Quetamina + psicoterapia: resultados promissores no controle do transtorno por uso de álcool

Megan Brooks

Notificação

11 de fevereiro de 2022

A administração de três infusões semanais de quetamina, associada a psicoterapia baseada em atenção plena, pode contribuir para que adultos com transtorno por uso de álcool consigam sustentar a abstenção ao consumo de bebidas alcoólicas, segundo nova pesquisa.

Os resultados preliminares de um ensaio clínico de fase 2, duplo-cego e controlado por placebo mostram que, na avaliação de seis meses, a quetamina estava sendo bem tolerada pelos participantes, que apresentavam mais dias de abstinência do que aqueles que receberam placebo.

Os resultados sugerem que a associação de quetamina e psicoterapia possa ser um “tratamento novo, e relativamente breve, com efeitos duradouros no transtorno por uso de álcool”, disse ao Medscape a Dra. Celia Morgan, Ph.D., professora de psicofarmacologia, University of Exeter, no Reino Unido.

O estudo foi publicado on-line  em 11 de janeiro no periódico American Journal of Psychiatry.

Alvo: a depressão

Sintomas depressivos são comuns em pacientes em tratamento para transtorno por uso de álcool, e aumentam o risco de recidiva.

A quetamina pode contribuir para a abstinência alcoólica ao atenuar temporariamente os sintomas depressivos nas semanas seguintes à desintoxicação, um período de alto risco de recaída, observaram os pesquisadores.

A quetamina também poderia potencializar momentaneamente “a sinaptogênese e a neurogênese, permitindo que as psicoterapias e as novas estratégias de controle da dependência sejam assimiladas com mais rapidez", acrescentaram.  

Para testar essas teorias, os pesquisadores recrutaram 96 adultos com transtorno por uso de álcool grave para o estudo (média de idade de 44 anos; 35 mulheres).

Todos os participantes precisaram se abster do uso de álcool por no mínimo 24 horas antes do início do ensaio, e apresentar um resultado de 0,0 na leitura do teste do bafômetro na consulta inicial.

Os participantes foram randomizados entre quatro grupos para receber três infusões intravenosas por semana de 0,8 mg/kg de quetamina ou solução salina (placebo) durante 40 minutos:

  1. quetamina + psicoterapia;

  2. solução salina + psicoterapia

  3. quetamina + educação sobre álcool

  4. solução salina + educação sobre álcool

O desfecho primário foi o percentual de dias de abstinência informado pelo próprio participante, bem como confirmação de recidiva de uso de álcool no acompanhamento de seis meses.

No acompanhamento de seis meses, o uso de quetamina foi associado a um número significativamente maior de dias de abstinência alcoólica (diferença média: 10,1%; intervalo de confiança [IC] de 95% de 1,1 a 19,0), "apesar de os intervalos de confiança terem sido amplos, consistentes com um estudo de prova de conceito", pontuaram os autores.

A maior quantidade de dias sem consumo de bebida alcoólica foi observada no grupo quetamina + psicoterapia em comparação com o grupo solução salina + educação sobre álcool (diferença média: 15,9%; IC de 95% de 3,8 a 28,1).

Não houve diferença significativa na taxa de recidiva entre os grupos quetamina e placebo.
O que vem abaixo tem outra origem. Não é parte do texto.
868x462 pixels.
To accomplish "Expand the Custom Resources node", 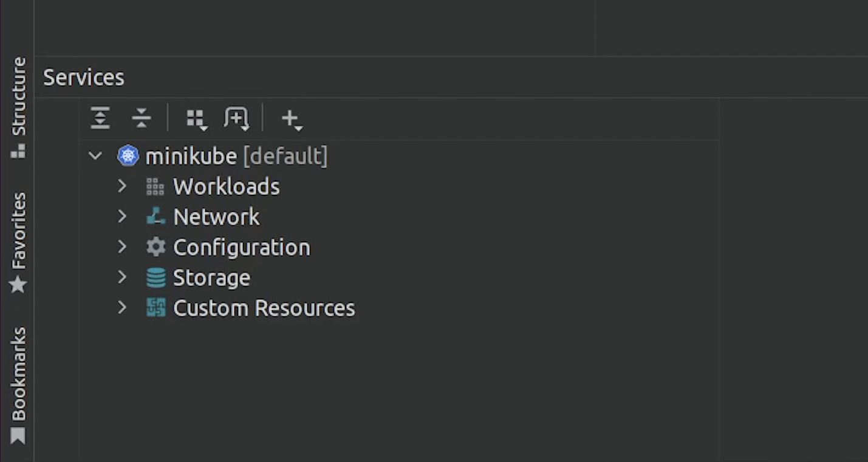I will point(122,308).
Não foram notificados efeitos adversos graves em nenhum grupo.

Cada vez mais evidências

Esses achados estão de acordo com os de alguns outros estudos, que também sugeriram benefício com o uso de quetamina no transtorno por uso de álcool. 

Como noticiado pelo Medscape, um estudo recente mostrou que apenas uma infusão de quetamina + aconselhamento pode contribuir para que pacientes com transtorno por uso de álcool controlem a vontade de beber.
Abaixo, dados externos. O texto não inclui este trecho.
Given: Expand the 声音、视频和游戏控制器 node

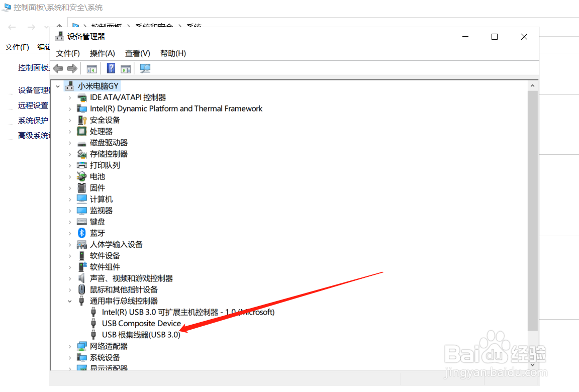Looking at the screenshot, I should pyautogui.click(x=70, y=278).
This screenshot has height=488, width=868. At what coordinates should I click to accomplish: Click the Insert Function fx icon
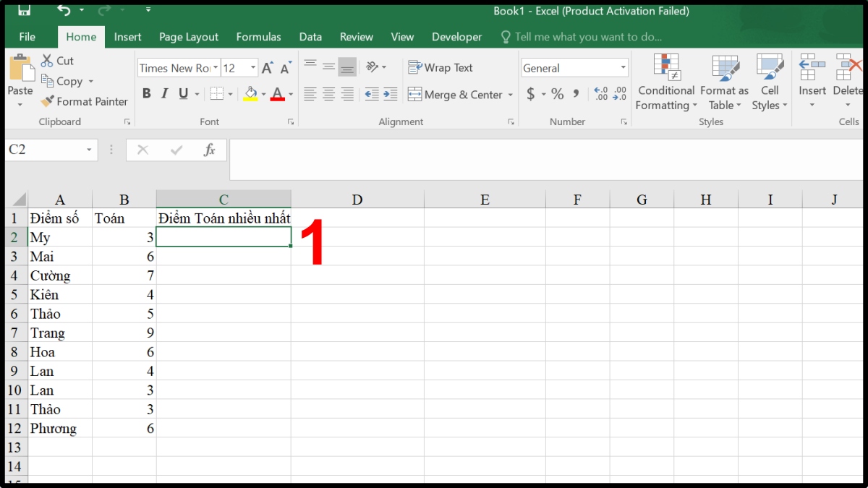[210, 150]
Outro estudo demonstrou que uma dose única de quetamina + terapia centrada na reativação de "memórias mal adaptativas de recompensa" relacionadas com o consumo de álcool reduziu os impulsos de consumo e a ingestão de álcool mais do que quetamina isolada ou placebo.

"O fato de a quetamina ser capaz de reduzir o consumo de álcool e a depressão no transtorno por uso de álcool é um incentivo em termos terapêuticos", escreveram os pesquisadores.

"Apesar de a clara associação entre a depressão e o transtorno por uso de álcool ser reconhecida, os centros psiquiátricos e de tratamento do abuso de álcool ainda se esforçam para atender às necessidades dos pacientes com os dois diagnósticos, portanto, a quetamina pode representar uma solução para esta antiga comorbidade", acrescentaram eles.

A Dra. Celia disse ao Medscape que a quetamina adjuvante à terapia de prevenção de recaídas vem "sendo administrada nas  Awakn Clinics  no Reino Unido e na Noruega, mas precisamos conduzir o estudo de fase 3, a fim de tornar o tratamento mais acessível".

"Nova terapia intrigante"

Convidado a comentar o estudo, o Dr. Timothy Brennan, médico e chefe de serviços clínicos, Addiction Institute of Mount Sinai, nos EUA, disse que a quetamina "continua a ser uma intrigante nova terapia para vários transtornos psiquiátricos".

"Infelizmente, o estudo não mostrou qualquer diferença nas taxas de recidiva para o álcool, embora uma melhora nos dias de abstinência seja certamente notável", disse ele ao Medscape.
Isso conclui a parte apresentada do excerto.